GALL, RICHARD, a poet of considerable merit, was the son of a notary in the neighbourhood of Dunbar, where he was born in December, 1776. He received a limited education at Haddington, and at the age of eleven was apprenticed to his maternal uncle, who was a house-carpenter and builder. A decided repugnance to this mechanical art induced him soon after to abandon it, and enter the business of a printer, which was only a degree more suitable to his inclinations, from its connection with literature, to which he was already much attached. In the course of an apprenticeship to Mr David Ramsay, the liberal and enlightened printer of the Edinburgh Evening Courant, he made great advances in knowledge, and began at length to attempt the composition of poetry in the manner of Burns. At the expiry of his time, he had resolved to abandon even this more agreeable profession, as affording him too slight opportunities of cultivating his mind, when fortunately he obtained the appointment of traveling clerk to Mr Ramsay, an employment which promised him much of that leisure for literary recreation, of which he was so desirous.

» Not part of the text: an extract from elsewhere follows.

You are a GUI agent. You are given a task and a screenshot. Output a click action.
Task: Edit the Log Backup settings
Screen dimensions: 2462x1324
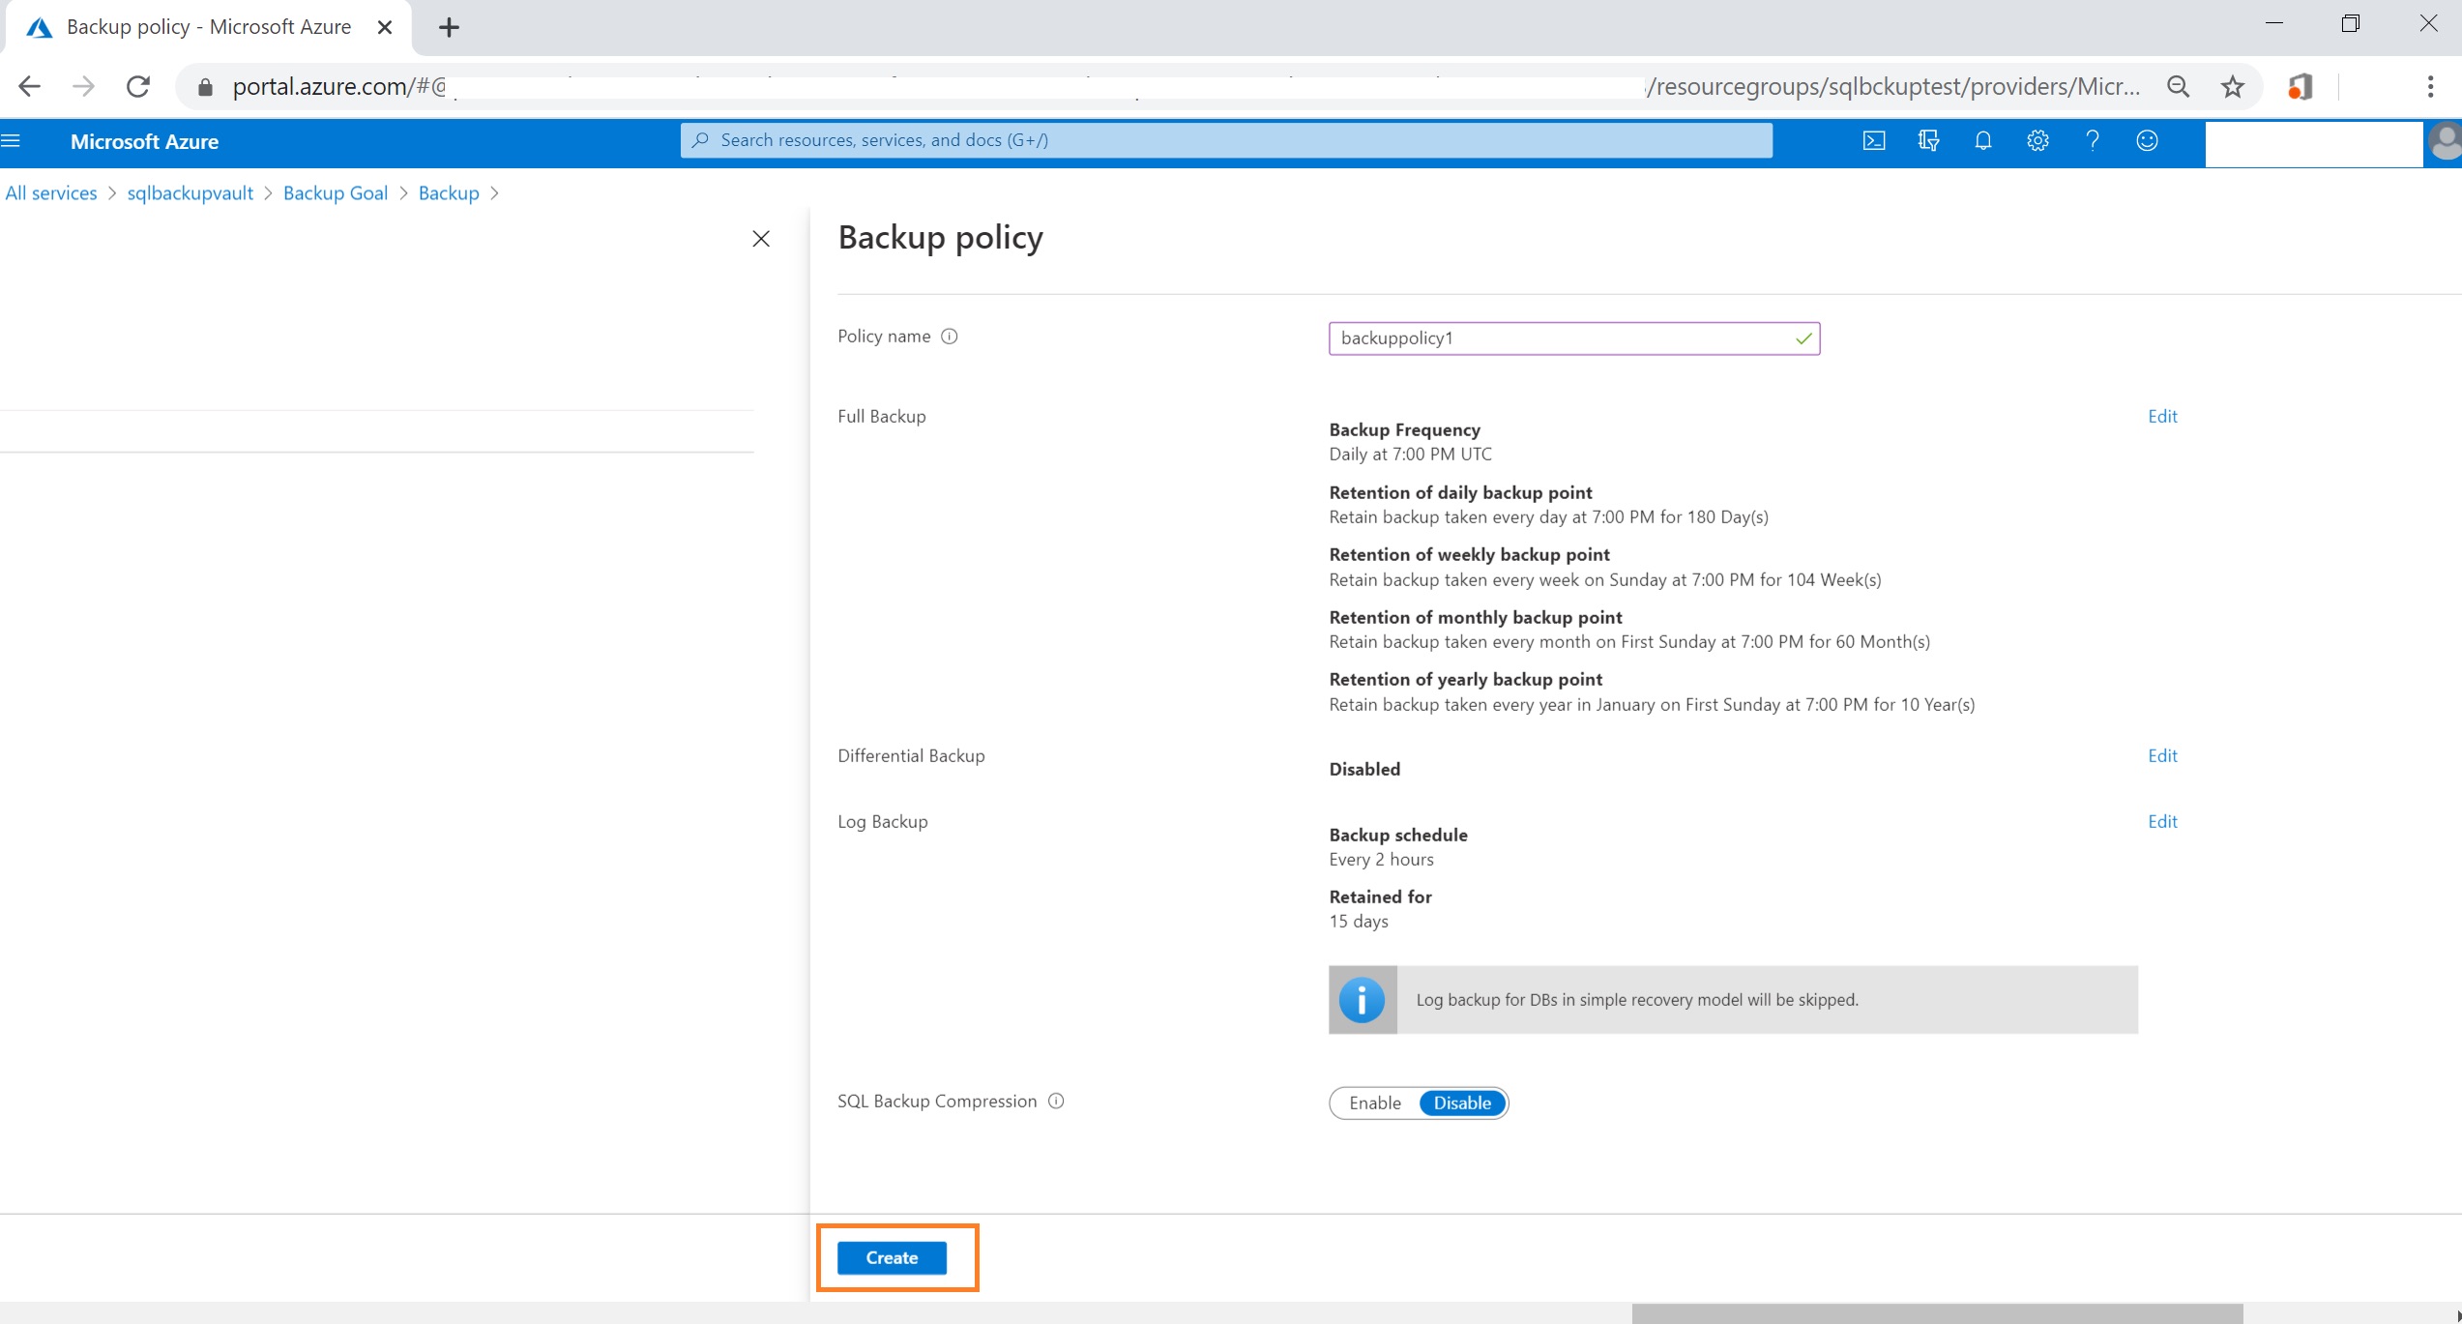(2161, 821)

He continued to act in this capacity till his death by abscess in his breast, May 10, 1801, when he wanted still some months to complete his twenty-fifth year.

In the course of his brief career, Mr Gall had secured, by his genius and modest manners, the friendship of various literary characters of considerable eminence, in particular Mr Alexander Murray, afterwards Professor of Oriental Languages, Mr Thomas Campbell, author of the Pleasures of Hope, and Mr Hector Macneill, author of many admired poems in the Scottish dialect. His poetical remains were published in 1819, in one small volume, and include some pieces which have retained their place in the body of our popular poetry, though in general they are characterized by a tameness of thought and language, which will for ever prevent their author from ranking in nearly the same form with Fergusson, Ramsay, and Burns.